Porque nada termina, tudo se enlaça, No ciclo da vida, o tempo não passa. O começo e o fim são apenas um, Do pó ao infinito, então a verdade sempre volta ao comum."
🌸
Acendo o cigarro enquanto admiro a vista fria através das grandes janelas. A fumaça que escapa dos meus lábios se mistura ao turbilhão de pensamentos que se agitam em minha mente. Olho por cima do ombro, observando o menor ronronar tranquilamente, bem embrulhado nos cobertores. Volto a tragar, soltando a névoa em seguida. Ele não me fez nenhuma pergunta sobre a visita inesperada do Namjoon, o que, de certa forma, me incomoda. Por que está tão calado?
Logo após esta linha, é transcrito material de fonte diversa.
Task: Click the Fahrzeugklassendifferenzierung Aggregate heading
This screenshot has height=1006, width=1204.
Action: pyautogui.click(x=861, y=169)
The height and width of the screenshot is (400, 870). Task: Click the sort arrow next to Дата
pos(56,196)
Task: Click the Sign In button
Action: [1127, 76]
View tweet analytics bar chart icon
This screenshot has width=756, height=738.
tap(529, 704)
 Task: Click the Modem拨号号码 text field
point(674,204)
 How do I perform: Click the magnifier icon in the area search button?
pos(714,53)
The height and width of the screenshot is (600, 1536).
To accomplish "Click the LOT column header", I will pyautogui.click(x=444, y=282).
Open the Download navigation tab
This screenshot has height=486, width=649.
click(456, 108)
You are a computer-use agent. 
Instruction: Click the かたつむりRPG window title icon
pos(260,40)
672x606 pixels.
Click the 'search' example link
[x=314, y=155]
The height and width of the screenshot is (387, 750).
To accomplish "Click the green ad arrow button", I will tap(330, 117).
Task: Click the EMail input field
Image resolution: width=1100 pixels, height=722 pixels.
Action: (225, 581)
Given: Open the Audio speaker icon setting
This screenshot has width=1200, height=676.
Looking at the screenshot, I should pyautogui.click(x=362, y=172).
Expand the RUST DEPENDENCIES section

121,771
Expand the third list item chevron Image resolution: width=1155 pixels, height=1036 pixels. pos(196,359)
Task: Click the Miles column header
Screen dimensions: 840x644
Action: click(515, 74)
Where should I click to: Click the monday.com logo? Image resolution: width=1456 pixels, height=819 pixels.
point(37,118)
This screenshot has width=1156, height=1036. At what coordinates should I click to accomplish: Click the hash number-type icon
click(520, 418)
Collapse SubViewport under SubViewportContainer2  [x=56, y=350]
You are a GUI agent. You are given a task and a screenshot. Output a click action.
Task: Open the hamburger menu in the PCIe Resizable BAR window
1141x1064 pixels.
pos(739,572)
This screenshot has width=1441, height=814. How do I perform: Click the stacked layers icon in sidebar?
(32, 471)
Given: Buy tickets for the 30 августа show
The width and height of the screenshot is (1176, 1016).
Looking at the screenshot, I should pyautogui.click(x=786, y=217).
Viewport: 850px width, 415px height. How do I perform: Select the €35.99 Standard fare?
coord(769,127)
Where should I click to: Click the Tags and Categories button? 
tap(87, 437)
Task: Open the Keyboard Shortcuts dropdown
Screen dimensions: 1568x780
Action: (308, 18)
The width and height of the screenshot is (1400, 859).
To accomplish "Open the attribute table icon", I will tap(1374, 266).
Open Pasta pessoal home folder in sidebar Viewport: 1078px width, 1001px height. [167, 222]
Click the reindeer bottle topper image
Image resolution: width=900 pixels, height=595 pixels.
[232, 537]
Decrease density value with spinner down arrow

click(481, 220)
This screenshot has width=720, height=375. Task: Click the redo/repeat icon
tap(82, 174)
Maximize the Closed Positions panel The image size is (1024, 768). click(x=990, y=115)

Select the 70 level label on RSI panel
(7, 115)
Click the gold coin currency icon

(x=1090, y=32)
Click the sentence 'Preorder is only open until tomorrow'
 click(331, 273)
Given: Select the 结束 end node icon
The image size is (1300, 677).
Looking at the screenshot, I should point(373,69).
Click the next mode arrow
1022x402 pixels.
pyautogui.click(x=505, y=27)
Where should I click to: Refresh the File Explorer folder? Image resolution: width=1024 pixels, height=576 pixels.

Levanto-me em passos calmos, levando o notebook comigo. Caminho pelos corredores, vestido com o pijama preto com detalhes roxos conjunto do seu, que comprei recentemente. Ao chegar à sala, coloco o aparelho sobre a mesinh de centro me sentando no sofá. Começo pesquisando por noticiários antigos, buscando qualquer manchete que mencione meu avô ou algo relacionado a ele. Mas é como se o superior da família fosse mais temido e influente que o próprio presidente, já que nem mesmo o Google consegue fornecer uma única foto sua.
Suspiro, cansado. Meus pensamentos se embaralham, tornando difícil raciocinar. Algo me diz que o círculo está se fechando, e preciso agir rapidamente. Apanho o celular sobre a mesa e disco para a única pessoa que pode clarear minhas ideias neste momento.
— Com insônia, criança?
— Te pergunto o mesmo, Seok.
O silêncio paira do outro lado da linha, como se ele estivesse esperando minha pergunta óbvia.
— Como você sabia que o Namjoon estava vindo pra cá?
— Eu sou os seus olhos... Eu sei de tudo.
— Você ainda não me respondeu.
— Eu irei. — Pausa. — Também quero conhecê-lo mais. Mais do que você imagina.